Now let's solve the first major problem: lack of execution tracking. We'll transform our basic function into a reproducible, tracked job without changing the ML logic at all.

The Solution: PythonJob

Instead of calling our function directly, we'll wrap it with Runnable's PythonJob:

examples/tutorials/getting-started/02_making_it_reproducible.py
from runnable import PythonJob
from functions import train_ml_model_basic

def main():
    # Same function, now wrapped as a Job
    job = PythonJob(function=train_ml_model_basic)
    job.execute()
    return job

if __name__ == "__main__":
    main()

Try it:

uv run examples/tutorials/getting-started/02_making_it_reproducible.py

What Just Happened?

Your ML function ran exactly the same way, but Runnable automatically added powerful tracking capabilities:

📝 Execution Logging

Every run gets logged with complete details:

ls .run_log_store/
# Shows JSON files with run IDs: curious-jang-0442.json

Each run directory contains:

  • Execution metadata: when it ran, how long it took
  • Environment info: Python version, package versions
  • Results: function return values
  • Status: success/failure with any error details

♻️ Result Preservation

Unlike the basic version that overwrote model.pkl and results.json, each Runnable execution gets its own directory. Your results are never lost.

🔍 Full Reproducibility

Each run captures everything needed to reproduce it:

  • Exact timestamp
  • Code version (if using git)
  • Environment details
  • Input parameters (we'll add those next!)

🎯 Zero Code Changes

Notice that train_ml_model_basic() didn't change at all.

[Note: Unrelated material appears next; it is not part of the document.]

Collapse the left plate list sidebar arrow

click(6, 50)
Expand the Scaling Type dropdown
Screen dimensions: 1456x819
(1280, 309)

Runnable works with your existing functions - no decorators, no API changes, no refactoring required.

Run It Multiple Times

Try running the script several times:

uv run examples/tutorials/getting-started/02_making_it_reproducible.py
uv run examples/tutorials/getting-started/02_making_it_reproducible.py
uv run examples/tutorials/getting-started/02_making_it_reproducible.py

Each run creates a separate log entry in .run_log_store/. You now have a complete history of all your experiments!

Compare: Before vs After

Before (Chapter 1):

  • ❌ Results overwritten each time
  • ❌ No execution history
  • ❌ No timestamps or metadata
  • ❌ Hard to track what worked

After (Chapter 2):

  • ✅ Every run preserved with timestamp
  • ✅ Complete execution history
  • ✅ Full metadata captured automatically
  • ✅ Easy to see what worked when

What's Still Missing?

We solved execution tracking, but we still have:

  • Parameters hardcoded in the function
  • No easy way to run experiments with different settings

Next chapter: We'll make the function configurable without changing the ML logic.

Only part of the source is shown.